Transform = transforms.ToTensor()

train = torchvision.datasets.MNIST('', train=True, download=True, transform=Transform)
test = torchvision.datasets.MNIST('', train=False, download=True, transform=Transform)

trainset = DataLoader(train, batch_size=100, shuffle=True)
testset = DataLoader(test, batch_size=500, shuffle=False)

class Model(nn.Module):
    def __init__(self, input_size=784, output_size=10, layers=[120,84]):
        super().__init__()
        self.d1 = nn.Linear(input_size, layers[0])
        self.d2 = nn.Linear(layers[0], layers[1])
        self.d3 = nn.Linear(layers[1], output_size)
    
    def forward(self, X):
        X = f.relu(self.d1(X))
        X = f.relu(self.d2(X))
        X = self.d3(X)
        return f.log_softmax(X, dim=1)

model = Model()

ce = nn.CrossEntropyLoss()
mse = nn.MSELoss()
optimizer = torch.optim.Adam(model.parameters(), lr=0.001)

train_losses = []
train_mse_losses = []
test_losses = []
test_mse_losses = []

train_correct = []
test_correct = []

for i in range(10):
    trn_cor = 0
    tst_cor = 0
    for b, (X_train, y_train) in enumerate(trainset):
        b+=1
        y_pred = model(X_train.view(100, -1))
        loss = ce(y_pred, y_train)
        loss_mse = mse(y_pred, y_train)

        predicted = torch.max(y_pred.data, 1)[1]
        batch_cor = (predicted==y_train).sum()
        trn_cor += batch_cor

        optimizer.zero_grad()
        loss.backward()
        loss_mse.backward()
        optimizer.step()

        if b%600 == 0:
            print(f'epoch: {i:2} train loss: {loss.item():10.6f}')

    train_losses.append(loss)
    train_mse_losses.append(loss_mse)
    train_correct.append(trn_cor)

    with torch.no_grad():
        for b, (X_test, y_test) in enumerate(testset):
            y_val = model(X_test.view(500, -1))

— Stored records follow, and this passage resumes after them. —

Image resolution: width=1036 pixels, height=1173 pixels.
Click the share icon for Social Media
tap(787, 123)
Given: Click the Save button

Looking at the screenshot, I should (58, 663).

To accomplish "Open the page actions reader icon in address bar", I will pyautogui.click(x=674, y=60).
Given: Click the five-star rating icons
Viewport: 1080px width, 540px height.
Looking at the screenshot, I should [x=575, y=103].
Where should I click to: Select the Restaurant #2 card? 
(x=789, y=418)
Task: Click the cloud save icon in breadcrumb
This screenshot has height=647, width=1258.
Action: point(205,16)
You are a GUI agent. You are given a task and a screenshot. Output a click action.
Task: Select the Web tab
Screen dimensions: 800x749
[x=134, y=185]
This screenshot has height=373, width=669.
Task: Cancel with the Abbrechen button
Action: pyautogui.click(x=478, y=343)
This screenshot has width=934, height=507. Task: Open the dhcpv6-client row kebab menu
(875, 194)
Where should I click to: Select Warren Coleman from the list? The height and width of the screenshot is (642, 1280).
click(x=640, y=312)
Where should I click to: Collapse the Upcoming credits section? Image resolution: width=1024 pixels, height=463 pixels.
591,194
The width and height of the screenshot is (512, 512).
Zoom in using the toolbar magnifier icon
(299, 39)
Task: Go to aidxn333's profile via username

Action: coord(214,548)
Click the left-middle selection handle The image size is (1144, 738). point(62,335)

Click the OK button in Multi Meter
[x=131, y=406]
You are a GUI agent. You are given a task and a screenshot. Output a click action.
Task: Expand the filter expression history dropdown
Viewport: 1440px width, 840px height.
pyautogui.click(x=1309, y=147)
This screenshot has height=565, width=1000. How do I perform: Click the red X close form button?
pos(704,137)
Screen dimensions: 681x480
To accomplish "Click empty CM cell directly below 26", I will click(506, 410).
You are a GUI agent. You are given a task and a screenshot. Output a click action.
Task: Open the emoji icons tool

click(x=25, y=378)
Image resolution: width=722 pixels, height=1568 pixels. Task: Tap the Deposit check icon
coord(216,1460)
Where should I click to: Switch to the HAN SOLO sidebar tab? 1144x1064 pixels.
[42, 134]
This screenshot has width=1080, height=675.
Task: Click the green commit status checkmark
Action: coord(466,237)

            predicted = torch.max(y_val.data, 1)[1]
            tst_cor += (predicted == y_test).sum()
    
    loss = ce(y_val, y_test)
    loss_mse = mse(y_val, y_test)
    test_losses.append(loss)
    test_mse_losses.append(loss_mse)
    test_correct.append(tst_cor)

print(f'test acc: {test_correct[-1].item()*100/10000:.3f}%')

plt.subplot(3,1,1)
plt.plot(train_losses, label='training loss')
plt.plot(test_losses, label='validation loss')
plt.title('Loss at the end of each epoch')

plt.subplot(3,1,3)
plt.plot([t/600 for t in train_correct], label='training acc')
plt.plot([t/100 for t in train_correct], label='validation acc')
plt.title('Accuracy at the end of each epoch')

plt.legend()

Everything was working until I’ve added

mse = nn.MSELoss()

Hi Igor!

Your problem is that CrossEntropyLoss and MSELoss work rather
differently (both conceptually and mechanically).

CrossEntropyLoss expects its input (your y_pred) to be a set of
logits (see below) for the classes your model outputs, typically of
shape [nBatch, nClass] (in your case [100, 10]), and its target
(your y_train) to be integer class labels, typically of shape [nBatch]
(no nClass dimension) with values that range from 0 to nClass - 1.

In contrast, MSELoss expects its input and target to have the same
shape as one another and uses mean-squared-error to measure, on
average, how close the individual elements of input and target are
to one another. You are passing an input of shape [100, 10] and a
target of shape [100] to MSELoss, hence the error.

But furthermore, conceptually, a network that is trained to perform
classification outputs logits (or other probability-like values) for each
of the classes. In the typical use case, these values are not naturally
comparable to other numbers, which is to say, using them with
MSELoss doesn’t really make sense.

You need to think about the meaning of your y_train values (and
similarly y_pred) and whether it even makes sense to use them
with MSELoss.

As an aside, it’s a little more efficient to go backward() through your
network just once (per optimizer step), so you could rewrite this as

        loss_total = loss + loss_mse
        loss_total.backward()
        # or just  (loss + loss_mse).backward()

Note that CrossEntropyLoss has log_softmax() built into it, so you
don’t want this. CrossEntropyLoss takes raw-score logits that run
from -inf to inf and are typically just the output of your final Linear
layer.

If you want that final log_softmax() you should use NLLLoss instead
pf CrossEntropyLoss. (CrossEntropyLoss is just log_softmax()
and NLLLoss put together for you.)

Best.

K. Frank